**Exercise directions**
Copy every line below precisely, leaving nothing out.
————
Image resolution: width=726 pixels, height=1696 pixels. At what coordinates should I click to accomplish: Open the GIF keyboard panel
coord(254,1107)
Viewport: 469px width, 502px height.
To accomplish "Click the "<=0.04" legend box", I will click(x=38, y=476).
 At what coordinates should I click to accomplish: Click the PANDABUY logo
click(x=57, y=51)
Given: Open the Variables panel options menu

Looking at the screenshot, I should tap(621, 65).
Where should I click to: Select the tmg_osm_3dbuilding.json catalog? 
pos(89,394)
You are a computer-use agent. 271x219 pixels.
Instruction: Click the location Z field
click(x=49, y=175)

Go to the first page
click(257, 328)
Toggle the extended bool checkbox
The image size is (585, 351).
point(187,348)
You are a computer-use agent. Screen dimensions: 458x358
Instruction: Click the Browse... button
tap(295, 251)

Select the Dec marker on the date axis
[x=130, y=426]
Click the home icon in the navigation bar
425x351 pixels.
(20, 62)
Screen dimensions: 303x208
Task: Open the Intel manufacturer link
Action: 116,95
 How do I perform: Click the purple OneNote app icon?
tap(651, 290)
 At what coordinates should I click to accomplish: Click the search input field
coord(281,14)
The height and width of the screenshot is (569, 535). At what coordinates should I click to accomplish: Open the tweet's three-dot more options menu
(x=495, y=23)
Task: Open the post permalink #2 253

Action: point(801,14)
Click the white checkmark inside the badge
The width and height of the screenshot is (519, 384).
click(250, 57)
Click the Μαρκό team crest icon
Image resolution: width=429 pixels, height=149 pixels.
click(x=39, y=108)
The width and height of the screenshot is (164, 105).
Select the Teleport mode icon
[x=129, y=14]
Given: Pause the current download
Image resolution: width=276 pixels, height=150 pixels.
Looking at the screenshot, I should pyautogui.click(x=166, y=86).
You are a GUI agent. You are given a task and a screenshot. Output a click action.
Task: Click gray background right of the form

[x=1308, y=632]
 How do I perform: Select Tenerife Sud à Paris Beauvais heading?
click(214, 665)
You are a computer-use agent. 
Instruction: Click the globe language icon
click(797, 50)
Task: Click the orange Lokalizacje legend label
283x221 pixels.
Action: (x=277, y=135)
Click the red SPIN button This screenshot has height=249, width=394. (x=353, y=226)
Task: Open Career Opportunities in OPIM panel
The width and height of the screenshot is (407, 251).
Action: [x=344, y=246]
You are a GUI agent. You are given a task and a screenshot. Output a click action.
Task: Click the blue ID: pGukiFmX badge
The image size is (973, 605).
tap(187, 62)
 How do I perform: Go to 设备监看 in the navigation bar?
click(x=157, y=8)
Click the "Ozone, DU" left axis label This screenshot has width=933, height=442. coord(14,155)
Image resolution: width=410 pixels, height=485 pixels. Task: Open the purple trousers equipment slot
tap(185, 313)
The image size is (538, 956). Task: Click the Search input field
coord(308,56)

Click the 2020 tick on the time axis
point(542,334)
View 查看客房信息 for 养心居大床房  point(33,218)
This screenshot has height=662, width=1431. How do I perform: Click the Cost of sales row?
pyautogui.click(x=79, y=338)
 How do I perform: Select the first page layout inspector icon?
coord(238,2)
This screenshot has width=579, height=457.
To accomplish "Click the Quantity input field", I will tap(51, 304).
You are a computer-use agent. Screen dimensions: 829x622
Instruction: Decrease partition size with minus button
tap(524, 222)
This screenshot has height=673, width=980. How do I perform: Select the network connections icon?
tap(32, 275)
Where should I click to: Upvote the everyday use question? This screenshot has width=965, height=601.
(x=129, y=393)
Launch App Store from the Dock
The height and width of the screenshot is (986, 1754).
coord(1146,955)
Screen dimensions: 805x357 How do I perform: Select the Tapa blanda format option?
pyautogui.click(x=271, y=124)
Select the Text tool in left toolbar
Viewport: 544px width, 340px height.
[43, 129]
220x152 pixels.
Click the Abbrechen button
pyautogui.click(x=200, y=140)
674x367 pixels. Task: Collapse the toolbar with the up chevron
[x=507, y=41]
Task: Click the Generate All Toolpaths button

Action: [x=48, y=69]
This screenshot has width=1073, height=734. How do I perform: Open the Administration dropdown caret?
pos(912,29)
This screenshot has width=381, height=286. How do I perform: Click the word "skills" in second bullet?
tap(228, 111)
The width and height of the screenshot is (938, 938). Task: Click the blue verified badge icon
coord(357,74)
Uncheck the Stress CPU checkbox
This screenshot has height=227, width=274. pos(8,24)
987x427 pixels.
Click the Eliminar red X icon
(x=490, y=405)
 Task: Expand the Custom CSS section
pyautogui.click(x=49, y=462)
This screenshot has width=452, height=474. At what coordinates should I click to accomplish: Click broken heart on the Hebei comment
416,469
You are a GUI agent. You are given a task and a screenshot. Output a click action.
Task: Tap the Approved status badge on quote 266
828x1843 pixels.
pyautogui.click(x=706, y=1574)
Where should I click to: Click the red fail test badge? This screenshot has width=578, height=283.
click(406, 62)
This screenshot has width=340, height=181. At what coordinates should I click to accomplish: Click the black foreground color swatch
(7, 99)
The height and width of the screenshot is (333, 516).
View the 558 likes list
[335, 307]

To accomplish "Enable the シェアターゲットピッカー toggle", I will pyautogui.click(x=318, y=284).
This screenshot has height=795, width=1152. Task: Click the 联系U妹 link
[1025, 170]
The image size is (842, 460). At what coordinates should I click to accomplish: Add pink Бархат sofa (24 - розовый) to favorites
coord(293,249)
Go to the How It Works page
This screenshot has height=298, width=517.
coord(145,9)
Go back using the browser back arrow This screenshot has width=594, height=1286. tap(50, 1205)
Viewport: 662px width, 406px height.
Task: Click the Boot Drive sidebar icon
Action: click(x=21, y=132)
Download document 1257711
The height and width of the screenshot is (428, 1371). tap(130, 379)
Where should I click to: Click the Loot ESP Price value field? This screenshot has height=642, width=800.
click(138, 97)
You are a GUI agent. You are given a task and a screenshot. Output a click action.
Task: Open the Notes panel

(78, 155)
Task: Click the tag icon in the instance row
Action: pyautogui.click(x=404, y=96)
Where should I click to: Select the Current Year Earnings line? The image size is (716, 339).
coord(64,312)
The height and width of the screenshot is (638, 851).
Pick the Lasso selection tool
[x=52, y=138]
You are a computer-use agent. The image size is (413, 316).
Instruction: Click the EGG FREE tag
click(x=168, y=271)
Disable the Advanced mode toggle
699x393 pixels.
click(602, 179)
————
**Your response**
Image resolution: width=726 pixels, height=1696 pixels. At what coordinates should I click to accomplish: Open the GIF keyboard panel
coord(254,1107)
Viewport: 469px width, 502px height.
To accomplish "Click the "<=0.04" legend box", I will click(x=38, y=476).
 At what coordinates should I click to accomplish: Click the PANDABUY logo
click(x=57, y=51)
Given: Open the Variables panel options menu

Looking at the screenshot, I should tap(621, 65).
Where should I click to: Select the tmg_osm_3dbuilding.json catalog? 
pos(89,394)
You are a computer-use agent. 271x219 pixels.
Instruction: Click the location Z field
click(x=49, y=175)

Go to the first page
click(257, 328)
Toggle the extended bool checkbox
The image size is (585, 351).
point(187,348)
You are a computer-use agent. Screen dimensions: 458x358
Instruction: Click the Browse... button
tap(295, 251)

Select the Dec marker on the date axis
[x=130, y=426]
Click the home icon in the navigation bar
425x351 pixels.
(20, 62)
Screen dimensions: 303x208
Task: Open the Intel manufacturer link
Action: 116,95
 How do I perform: Click the purple OneNote app icon?
tap(651, 290)
 At what coordinates should I click to accomplish: Click the search input field
coord(281,14)
The height and width of the screenshot is (569, 535). At what coordinates should I click to accomplish: Open the tweet's three-dot more options menu
(x=495, y=23)
Task: Open the post permalink #2 253

Action: point(801,14)
Click the white checkmark inside the badge
The width and height of the screenshot is (519, 384).
click(250, 57)
Click the Μαρκό team crest icon
Image resolution: width=429 pixels, height=149 pixels.
click(x=39, y=108)
The width and height of the screenshot is (164, 105).
Select the Teleport mode icon
[x=129, y=14]
Given: Pause the current download
Image resolution: width=276 pixels, height=150 pixels.
Looking at the screenshot, I should pyautogui.click(x=166, y=86).
You are a GUI agent. You are given a task and a screenshot. Output a click action.
Task: Click gray background right of the form

[x=1308, y=632]
 How do I perform: Select Tenerife Sud à Paris Beauvais heading?
click(214, 665)
You are a computer-use agent. 
Instruction: Click the globe language icon
click(797, 50)
Task: Click the orange Lokalizacje legend label
283x221 pixels.
Action: (x=277, y=135)
Click the red SPIN button This screenshot has height=249, width=394. (x=353, y=226)
Task: Open Career Opportunities in OPIM panel
The width and height of the screenshot is (407, 251).
Action: [x=344, y=246]
You are a GUI agent. You are given a task and a screenshot. Output a click action.
Task: Click the blue ID: pGukiFmX badge
The image size is (973, 605).
tap(187, 62)
 How do I perform: Go to 设备监看 in the navigation bar?
click(x=157, y=8)
Click the "Ozone, DU" left axis label This screenshot has width=933, height=442. coord(14,155)
Image resolution: width=410 pixels, height=485 pixels. Task: Open the purple trousers equipment slot
tap(185, 313)
The image size is (538, 956). Task: Click the Search input field
coord(308,56)

Click the 2020 tick on the time axis
point(542,334)
View 查看客房信息 for 养心居大床房  point(33,218)
This screenshot has height=662, width=1431. How do I perform: Click the Cost of sales row?
pyautogui.click(x=79, y=338)
 How do I perform: Select the first page layout inspector icon?
coord(238,2)
This screenshot has width=579, height=457.
To accomplish "Click the Quantity input field", I will tap(51, 304).
You are a computer-use agent. Screen dimensions: 829x622
Instruction: Decrease partition size with minus button
tap(524, 222)
This screenshot has height=673, width=980. How do I perform: Select the network connections icon?
tap(32, 275)
Where should I click to: Upvote the everyday use question? This screenshot has width=965, height=601.
(x=129, y=393)
Launch App Store from the Dock
The height and width of the screenshot is (986, 1754).
coord(1146,955)
Screen dimensions: 805x357 How do I perform: Select the Tapa blanda format option?
pyautogui.click(x=271, y=124)
Select the Text tool in left toolbar
Viewport: 544px width, 340px height.
[43, 129]
220x152 pixels.
Click the Abbrechen button
pyautogui.click(x=200, y=140)
674x367 pixels. Task: Collapse the toolbar with the up chevron
[x=507, y=41]
Task: Click the Generate All Toolpaths button

Action: [x=48, y=69]
This screenshot has width=1073, height=734. How do I perform: Open the Administration dropdown caret?
pos(912,29)
This screenshot has width=381, height=286. How do I perform: Click the word "skills" in second bullet?
tap(228, 111)
The width and height of the screenshot is (938, 938). Task: Click the blue verified badge icon
coord(357,74)
Uncheck the Stress CPU checkbox
This screenshot has height=227, width=274. pos(8,24)
987x427 pixels.
Click the Eliminar red X icon
(x=490, y=405)
 Task: Expand the Custom CSS section
pyautogui.click(x=49, y=462)
This screenshot has width=452, height=474. At what coordinates should I click to accomplish: Click broken heart on the Hebei comment
416,469
You are a GUI agent. You are given a task and a screenshot. Output a click action.
Task: Tap the Approved status badge on quote 266
828x1843 pixels.
pyautogui.click(x=706, y=1574)
Where should I click to: Click the red fail test badge? This screenshot has width=578, height=283.
click(406, 62)
This screenshot has width=340, height=181. At what coordinates should I click to accomplish: Click the black foreground color swatch
(7, 99)
The height and width of the screenshot is (333, 516).
View the 558 likes list
[335, 307]

To accomplish "Enable the シェアターゲットピッカー toggle", I will pyautogui.click(x=318, y=284).
This screenshot has height=795, width=1152. Task: Click the 联系U妹 link
[1025, 170]
The image size is (842, 460). At what coordinates should I click to accomplish: Add pink Бархат sofa (24 - розовый) to favorites
coord(293,249)
Go to the How It Works page
This screenshot has height=298, width=517.
coord(145,9)
Go back using the browser back arrow This screenshot has width=594, height=1286. tap(50, 1205)
Viewport: 662px width, 406px height.
Task: Click the Boot Drive sidebar icon
Action: click(x=21, y=132)
Download document 1257711
The height and width of the screenshot is (428, 1371). tap(130, 379)
Where should I click to: Click the Loot ESP Price value field? This screenshot has height=642, width=800.
click(138, 97)
You are a GUI agent. You are given a task and a screenshot. Output a click action.
Task: Open the Notes panel

(78, 155)
Task: Click the tag icon in the instance row
Action: pyautogui.click(x=404, y=96)
Where should I click to: Select the Current Year Earnings line? The image size is (716, 339).
coord(64,312)
The height and width of the screenshot is (638, 851).
Pick the Lasso selection tool
[x=52, y=138]
You are a computer-use agent. The image size is (413, 316).
Instruction: Click the EGG FREE tag
click(x=168, y=271)
Disable the Advanced mode toggle
699x393 pixels.
click(602, 179)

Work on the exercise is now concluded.